> WHAT IS NEEDED
Format each line of the records below as one string in a JSON list, leaving out blank lines.

> RECORDED INFORMATION

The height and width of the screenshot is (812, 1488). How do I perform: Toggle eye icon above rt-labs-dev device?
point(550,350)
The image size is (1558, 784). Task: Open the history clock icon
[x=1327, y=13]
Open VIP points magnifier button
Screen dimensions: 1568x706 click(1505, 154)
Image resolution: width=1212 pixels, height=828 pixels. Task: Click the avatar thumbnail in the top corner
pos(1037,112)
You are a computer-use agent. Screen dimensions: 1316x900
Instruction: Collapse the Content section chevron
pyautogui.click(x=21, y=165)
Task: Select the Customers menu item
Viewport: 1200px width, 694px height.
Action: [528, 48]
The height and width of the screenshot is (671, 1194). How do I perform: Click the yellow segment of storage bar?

> CORRECT RESULT
[
  "The height and width of the screenshot is (812, 1488). How do I perform: Toggle eye icon above rt-labs-dev device?",
  "point(550,350)",
  "The image size is (1558, 784). Task: Open the history clock icon",
  "[x=1327, y=13]",
  "Open VIP points magnifier button",
  "Screen dimensions: 1568x706 click(1505, 154)",
  "Image resolution: width=1212 pixels, height=828 pixels. Task: Click the avatar thumbnail in the top corner",
  "pos(1037,112)",
  "You are a computer-use agent. Screen dimensions: 1316x900",
  "Instruction: Collapse the Content section chevron",
  "pyautogui.click(x=21, y=165)",
  "Task: Select the Customers menu item",
  "Viewport: 1200px width, 694px height.",
  "Action: [528, 48]",
  "The height and width of the screenshot is (671, 1194). How do I perform: Click the yellow segment of storage bar?"
]